Edit the records below so that each "computer-use agent" becomes "GUI automation agent", leaving everything else unchanged.
▼
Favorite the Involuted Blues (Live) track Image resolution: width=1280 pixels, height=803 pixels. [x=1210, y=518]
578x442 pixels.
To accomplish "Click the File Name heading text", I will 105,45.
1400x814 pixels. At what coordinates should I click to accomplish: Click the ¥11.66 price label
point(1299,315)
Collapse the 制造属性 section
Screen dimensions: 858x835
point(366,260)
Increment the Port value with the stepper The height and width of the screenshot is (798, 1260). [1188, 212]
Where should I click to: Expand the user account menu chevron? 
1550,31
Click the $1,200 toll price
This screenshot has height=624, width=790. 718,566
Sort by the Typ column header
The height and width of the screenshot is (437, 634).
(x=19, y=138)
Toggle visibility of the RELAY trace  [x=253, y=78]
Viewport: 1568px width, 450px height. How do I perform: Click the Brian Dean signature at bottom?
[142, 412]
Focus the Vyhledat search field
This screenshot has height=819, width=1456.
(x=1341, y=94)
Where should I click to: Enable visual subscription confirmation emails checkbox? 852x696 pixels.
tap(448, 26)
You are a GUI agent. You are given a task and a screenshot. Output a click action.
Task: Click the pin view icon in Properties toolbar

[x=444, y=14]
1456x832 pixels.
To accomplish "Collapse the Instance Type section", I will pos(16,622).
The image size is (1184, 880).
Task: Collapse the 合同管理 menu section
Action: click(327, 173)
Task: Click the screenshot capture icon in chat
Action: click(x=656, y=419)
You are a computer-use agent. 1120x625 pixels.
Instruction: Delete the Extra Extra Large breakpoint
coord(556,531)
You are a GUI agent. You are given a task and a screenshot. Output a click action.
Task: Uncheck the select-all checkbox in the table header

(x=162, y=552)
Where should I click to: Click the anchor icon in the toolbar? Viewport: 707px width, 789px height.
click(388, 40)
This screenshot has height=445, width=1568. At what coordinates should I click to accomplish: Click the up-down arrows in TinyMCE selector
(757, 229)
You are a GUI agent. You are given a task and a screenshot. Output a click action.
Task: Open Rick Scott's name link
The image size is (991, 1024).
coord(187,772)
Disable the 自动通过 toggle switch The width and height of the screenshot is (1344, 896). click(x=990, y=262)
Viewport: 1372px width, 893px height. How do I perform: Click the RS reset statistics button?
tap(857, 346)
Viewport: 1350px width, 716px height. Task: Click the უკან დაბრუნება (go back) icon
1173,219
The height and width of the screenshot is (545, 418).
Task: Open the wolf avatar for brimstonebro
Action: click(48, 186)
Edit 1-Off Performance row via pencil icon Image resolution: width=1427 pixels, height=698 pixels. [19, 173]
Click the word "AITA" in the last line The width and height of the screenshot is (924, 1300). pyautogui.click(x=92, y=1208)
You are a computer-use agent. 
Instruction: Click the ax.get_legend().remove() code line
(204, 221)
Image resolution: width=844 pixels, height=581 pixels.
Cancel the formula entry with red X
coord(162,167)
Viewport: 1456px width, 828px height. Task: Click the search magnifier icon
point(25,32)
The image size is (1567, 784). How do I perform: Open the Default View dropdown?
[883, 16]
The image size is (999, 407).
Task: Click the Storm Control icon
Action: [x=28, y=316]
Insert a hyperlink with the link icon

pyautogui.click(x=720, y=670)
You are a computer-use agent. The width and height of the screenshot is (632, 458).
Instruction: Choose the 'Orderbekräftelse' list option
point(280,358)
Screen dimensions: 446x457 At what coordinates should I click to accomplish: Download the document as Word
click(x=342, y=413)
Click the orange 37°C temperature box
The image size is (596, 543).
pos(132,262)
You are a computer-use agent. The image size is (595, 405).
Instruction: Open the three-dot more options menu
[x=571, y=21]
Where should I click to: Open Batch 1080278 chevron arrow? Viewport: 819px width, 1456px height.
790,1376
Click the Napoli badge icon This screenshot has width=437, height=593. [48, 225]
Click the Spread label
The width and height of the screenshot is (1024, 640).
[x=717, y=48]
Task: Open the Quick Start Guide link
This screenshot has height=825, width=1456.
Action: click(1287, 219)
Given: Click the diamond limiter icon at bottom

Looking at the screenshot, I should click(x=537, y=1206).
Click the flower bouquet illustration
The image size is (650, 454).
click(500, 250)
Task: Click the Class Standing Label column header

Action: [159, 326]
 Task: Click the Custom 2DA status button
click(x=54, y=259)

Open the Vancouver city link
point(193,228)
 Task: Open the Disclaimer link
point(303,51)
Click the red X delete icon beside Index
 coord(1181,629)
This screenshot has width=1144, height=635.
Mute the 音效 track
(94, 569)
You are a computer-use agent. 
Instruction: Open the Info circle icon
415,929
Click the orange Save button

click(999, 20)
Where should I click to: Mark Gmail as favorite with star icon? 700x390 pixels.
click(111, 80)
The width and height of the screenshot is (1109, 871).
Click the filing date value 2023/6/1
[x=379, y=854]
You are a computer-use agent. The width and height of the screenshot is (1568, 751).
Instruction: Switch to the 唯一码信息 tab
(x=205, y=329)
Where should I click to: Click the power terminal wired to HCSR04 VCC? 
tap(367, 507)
▲
_EXERCISE RESPONSE:_
Favorite the Involuted Blues (Live) track Image resolution: width=1280 pixels, height=803 pixels. [x=1210, y=518]
578x442 pixels.
To accomplish "Click the File Name heading text", I will 105,45.
1400x814 pixels. At what coordinates should I click to accomplish: Click the ¥11.66 price label
point(1299,315)
Collapse the 制造属性 section
Screen dimensions: 858x835
point(366,260)
Increment the Port value with the stepper The height and width of the screenshot is (798, 1260). [1188, 212]
Where should I click to: Expand the user account menu chevron? 
1550,31
Click the $1,200 toll price
This screenshot has height=624, width=790. 718,566
Sort by the Typ column header
The height and width of the screenshot is (437, 634).
(x=19, y=138)
Toggle visibility of the RELAY trace  [x=253, y=78]
Viewport: 1568px width, 450px height. How do I perform: Click the Brian Dean signature at bottom?
[142, 412]
Focus the Vyhledat search field
This screenshot has height=819, width=1456.
(x=1341, y=94)
Where should I click to: Enable visual subscription confirmation emails checkbox? 852x696 pixels.
tap(448, 26)
You are a GUI agent. You are given a task and a screenshot. Output a click action.
Task: Click the pin view icon in Properties toolbar

[x=444, y=14]
1456x832 pixels.
To accomplish "Collapse the Instance Type section", I will pos(16,622).
The image size is (1184, 880).
Task: Collapse the 合同管理 menu section
Action: click(327, 173)
Task: Click the screenshot capture icon in chat
Action: click(x=656, y=419)
You are a GUI automation agent. 1120x625 pixels.
Instruction: Delete the Extra Extra Large breakpoint
coord(556,531)
You are a GUI agent. You are given a task and a screenshot. Output a click action.
Task: Uncheck the select-all checkbox in the table header

(x=162, y=552)
Where should I click to: Click the anchor icon in the toolbar? Viewport: 707px width, 789px height.
click(388, 40)
This screenshot has height=445, width=1568. At what coordinates should I click to accomplish: Click the up-down arrows in TinyMCE selector
(757, 229)
You are a GUI agent. You are given a task and a screenshot. Output a click action.
Task: Open Rick Scott's name link
The image size is (991, 1024).
coord(187,772)
Disable the 自动通过 toggle switch The width and height of the screenshot is (1344, 896). click(x=990, y=262)
Viewport: 1372px width, 893px height. How do I perform: Click the RS reset statistics button?
tap(857, 346)
Viewport: 1350px width, 716px height. Task: Click the უკან დაბრუნება (go back) icon
1173,219
The height and width of the screenshot is (545, 418).
Task: Open the wolf avatar for brimstonebro
Action: click(48, 186)
Edit 1-Off Performance row via pencil icon Image resolution: width=1427 pixels, height=698 pixels. [19, 173]
Click the word "AITA" in the last line The width and height of the screenshot is (924, 1300). pyautogui.click(x=92, y=1208)
You are a GUI automation agent. 
Instruction: Click the ax.get_legend().remove() code line
(204, 221)
Image resolution: width=844 pixels, height=581 pixels.
Cancel the formula entry with red X
coord(162,167)
Viewport: 1456px width, 828px height. Task: Click the search magnifier icon
point(25,32)
The image size is (1567, 784). How do I perform: Open the Default View dropdown?
[883, 16]
The image size is (999, 407).
Task: Click the Storm Control icon
Action: [x=28, y=316]
Insert a hyperlink with the link icon

pyautogui.click(x=720, y=670)
You are a GUI automation agent. The width and height of the screenshot is (632, 458).
Instruction: Choose the 'Orderbekräftelse' list option
point(280,358)
Screen dimensions: 446x457 At what coordinates should I click to accomplish: Download the document as Word
click(x=342, y=413)
Click the orange 37°C temperature box
The image size is (596, 543).
pos(132,262)
You are a GUI automation agent. The image size is (595, 405).
Instruction: Open the three-dot more options menu
[x=571, y=21]
Where should I click to: Open Batch 1080278 chevron arrow? Viewport: 819px width, 1456px height.
790,1376
Click the Napoli badge icon This screenshot has width=437, height=593. [48, 225]
Click the Spread label
The width and height of the screenshot is (1024, 640).
[x=717, y=48]
Task: Open the Quick Start Guide link
This screenshot has height=825, width=1456.
Action: click(1287, 219)
Given: Click the diamond limiter icon at bottom

Looking at the screenshot, I should click(x=537, y=1206).
Click the flower bouquet illustration
The image size is (650, 454).
click(500, 250)
Task: Click the Class Standing Label column header

Action: [159, 326]
 Task: Click the Custom 2DA status button
click(x=54, y=259)

Open the Vancouver city link
point(193,228)
 Task: Open the Disclaimer link
point(303,51)
Click the red X delete icon beside Index
 coord(1181,629)
This screenshot has width=1144, height=635.
Mute the 音效 track
(94, 569)
You are a GUI automation agent. 
Instruction: Open the Info circle icon
415,929
Click the orange Save button

click(999, 20)
Where should I click to: Mark Gmail as favorite with star icon? 700x390 pixels.
click(111, 80)
The width and height of the screenshot is (1109, 871).
Click the filing date value 2023/6/1
[x=379, y=854]
You are a GUI automation agent. The width and height of the screenshot is (1568, 751).
Instruction: Switch to the 唯一码信息 tab
(x=205, y=329)
Where should I click to: Click the power terminal wired to HCSR04 VCC? 
tap(367, 507)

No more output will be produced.